• [Exercise] Each entry in the block below needs to be copied out exactly.

******

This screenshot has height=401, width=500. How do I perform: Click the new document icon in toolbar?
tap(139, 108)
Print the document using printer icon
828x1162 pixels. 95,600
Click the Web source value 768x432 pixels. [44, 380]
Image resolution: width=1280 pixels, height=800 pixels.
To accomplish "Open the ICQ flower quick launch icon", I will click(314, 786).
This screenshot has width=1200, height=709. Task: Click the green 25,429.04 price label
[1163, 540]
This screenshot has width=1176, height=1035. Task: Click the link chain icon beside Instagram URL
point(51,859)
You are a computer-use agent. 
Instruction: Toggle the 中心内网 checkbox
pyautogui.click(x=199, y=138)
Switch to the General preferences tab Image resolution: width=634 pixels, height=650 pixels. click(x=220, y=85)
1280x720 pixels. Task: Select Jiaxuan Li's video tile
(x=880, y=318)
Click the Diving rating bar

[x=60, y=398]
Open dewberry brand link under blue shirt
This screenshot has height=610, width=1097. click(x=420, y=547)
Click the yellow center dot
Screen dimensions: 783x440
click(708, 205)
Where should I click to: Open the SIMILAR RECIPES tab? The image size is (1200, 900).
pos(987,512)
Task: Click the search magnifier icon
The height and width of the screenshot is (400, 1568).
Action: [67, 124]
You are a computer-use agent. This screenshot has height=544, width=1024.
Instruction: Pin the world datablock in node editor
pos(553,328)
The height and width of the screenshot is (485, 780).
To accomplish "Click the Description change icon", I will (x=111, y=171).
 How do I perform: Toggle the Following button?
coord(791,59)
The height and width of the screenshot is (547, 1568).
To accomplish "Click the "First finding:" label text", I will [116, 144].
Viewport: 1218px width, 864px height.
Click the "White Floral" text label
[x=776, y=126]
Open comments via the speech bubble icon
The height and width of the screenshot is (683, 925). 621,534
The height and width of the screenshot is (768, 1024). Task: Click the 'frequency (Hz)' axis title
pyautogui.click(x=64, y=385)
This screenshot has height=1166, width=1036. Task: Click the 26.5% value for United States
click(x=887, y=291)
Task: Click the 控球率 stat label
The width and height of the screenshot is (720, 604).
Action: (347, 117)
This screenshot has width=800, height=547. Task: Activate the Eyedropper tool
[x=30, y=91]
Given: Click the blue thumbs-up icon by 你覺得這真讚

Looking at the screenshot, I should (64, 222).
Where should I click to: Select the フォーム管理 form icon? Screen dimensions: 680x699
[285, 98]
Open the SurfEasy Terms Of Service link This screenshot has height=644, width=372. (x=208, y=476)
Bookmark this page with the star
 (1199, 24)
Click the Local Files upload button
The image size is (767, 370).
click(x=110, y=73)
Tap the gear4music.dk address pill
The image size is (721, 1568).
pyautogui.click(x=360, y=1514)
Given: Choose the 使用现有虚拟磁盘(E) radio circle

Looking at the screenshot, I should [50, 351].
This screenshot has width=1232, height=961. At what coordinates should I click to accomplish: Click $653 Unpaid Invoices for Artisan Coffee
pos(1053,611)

******

• [Answer to this problem]
This screenshot has height=401, width=500. How do I perform: Click the new document icon in toolbar?
tap(139, 108)
Print the document using printer icon
828x1162 pixels. 95,600
Click the Web source value 768x432 pixels. [44, 380]
Image resolution: width=1280 pixels, height=800 pixels.
To accomplish "Open the ICQ flower quick launch icon", I will click(314, 786).
This screenshot has width=1200, height=709. Task: Click the green 25,429.04 price label
[1163, 540]
This screenshot has width=1176, height=1035. Task: Click the link chain icon beside Instagram URL
point(51,859)
You are a computer-use agent. 
Instruction: Toggle the 中心内网 checkbox
pyautogui.click(x=199, y=138)
Switch to the General preferences tab Image resolution: width=634 pixels, height=650 pixels. click(x=220, y=85)
1280x720 pixels. Task: Select Jiaxuan Li's video tile
(x=880, y=318)
Click the Diving rating bar

[x=60, y=398]
Open dewberry brand link under blue shirt
This screenshot has height=610, width=1097. click(x=420, y=547)
Click the yellow center dot
Screen dimensions: 783x440
click(708, 205)
Where should I click to: Open the SIMILAR RECIPES tab? The image size is (1200, 900).
pos(987,512)
Task: Click the search magnifier icon
The height and width of the screenshot is (400, 1568).
Action: [67, 124]
You are a computer-use agent. This screenshot has height=544, width=1024.
Instruction: Pin the world datablock in node editor
pos(553,328)
The height and width of the screenshot is (485, 780).
To accomplish "Click the Description change icon", I will (x=111, y=171).
 How do I perform: Toggle the Following button?
coord(791,59)
The height and width of the screenshot is (547, 1568).
To accomplish "Click the "First finding:" label text", I will [116, 144].
Viewport: 1218px width, 864px height.
Click the "White Floral" text label
[x=776, y=126]
Open comments via the speech bubble icon
The height and width of the screenshot is (683, 925). 621,534
The height and width of the screenshot is (768, 1024). Task: Click the 'frequency (Hz)' axis title
pyautogui.click(x=64, y=385)
This screenshot has height=1166, width=1036. Task: Click the 26.5% value for United States
click(x=887, y=291)
Task: Click the 控球率 stat label
The width and height of the screenshot is (720, 604).
Action: (347, 117)
This screenshot has width=800, height=547. Task: Activate the Eyedropper tool
[x=30, y=91]
Given: Click the blue thumbs-up icon by 你覺得這真讚

Looking at the screenshot, I should (64, 222).
Where should I click to: Select the フォーム管理 form icon? Screen dimensions: 680x699
[285, 98]
Open the SurfEasy Terms Of Service link This screenshot has height=644, width=372. (x=208, y=476)
Bookmark this page with the star
 (1199, 24)
Click the Local Files upload button
The image size is (767, 370).
click(x=110, y=73)
Tap the gear4music.dk address pill
The image size is (721, 1568).
pyautogui.click(x=360, y=1514)
Given: Choose the 使用现有虚拟磁盘(E) radio circle

Looking at the screenshot, I should [50, 351].
This screenshot has width=1232, height=961. At what coordinates should I click to accomplish: Click $653 Unpaid Invoices for Artisan Coffee
pos(1053,611)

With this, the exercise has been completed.